Guidance documents may not be used to impose new standards of conduct on persons outside the executive branch except as expressly authorized by law or as expressly incorporated into a contract.  When an agency takes an administrative enforcement action, engages in adjudication, or otherwise makes a determination that has legal consequence for a person, it must establish a violation of law by applying statutes or regulations.  The agency may not treat noncompliance with a standard of conduct announced solely in a guidance document as itself a violation of applicable statutes or regulations.  When an agency uses a guidance document to state the legal applicability of a statute or regulation, that document can do no more, with respect to prohibition of conduct, than articulate the agency’s understanding of how a statute or regulation applies to particular circumstances. (Emphasis added)

The second policy requires each federal agency to maintain a “single, searchable, indexed database that contains or links to all guidance documents in effect from such agency or component.”

This first policy has potential implications for HRSA, which only has the authority to issue regulations in three specific areas related to the 340B Program (calculation of ceiling price, manufacturer civil monetary penalties and mandatory dispute resolution) and relies instead on informal guidance to implement the program.  HRSA oversees much of the 340B program through sub-regulatory guidance, with perhaps no element of guidance more significant than HRSA’s 1996 patient definition guidance. The 340B statute prohibits covered entities from transferring 340B drugs to individuals who are not patients of the covered entity, but does not define “patient.”  HRSA’s patient definition is guidance only and, in fact, HRSA does not have the authority to issue a regulation to define “patient”.   Although the Executive Orders are subject to further interpretation and modification during their implementation, they potentially undermine HRSA’s ability to take an enforcement action against a covered entity unless that action is clearly supported by statute or regulation.

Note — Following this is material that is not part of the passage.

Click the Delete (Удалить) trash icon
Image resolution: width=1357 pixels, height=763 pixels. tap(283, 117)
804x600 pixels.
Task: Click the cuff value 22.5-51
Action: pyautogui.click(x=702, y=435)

In late September 2019, Krista Pedley, Director of HRSA’s Office of Pharmacy Affairs, announced at the Medicaid Drug Rebate Conference that OPA was reevaluating its enforcement of 340B program guidance that is not explicitly authorized under the 340B statute. Captain Pedley also stated that OPA needs additional regulatory authority for its oversight of the 340B program, which has been HRSA’s position for many years. It is unclear whether Captain Pedley was aware of the imminent announcement of the October 9 Executive Orders, but the timing of her statements suggests that she may have been.

This imbalance in HRSA’s enforcement capabilities may encourage Congress to give HRSA increased regulatory authority. The Powers 340B team will continue to monitor and report on developments in the Administration and Congress regarding the program in light of these Executive Orders.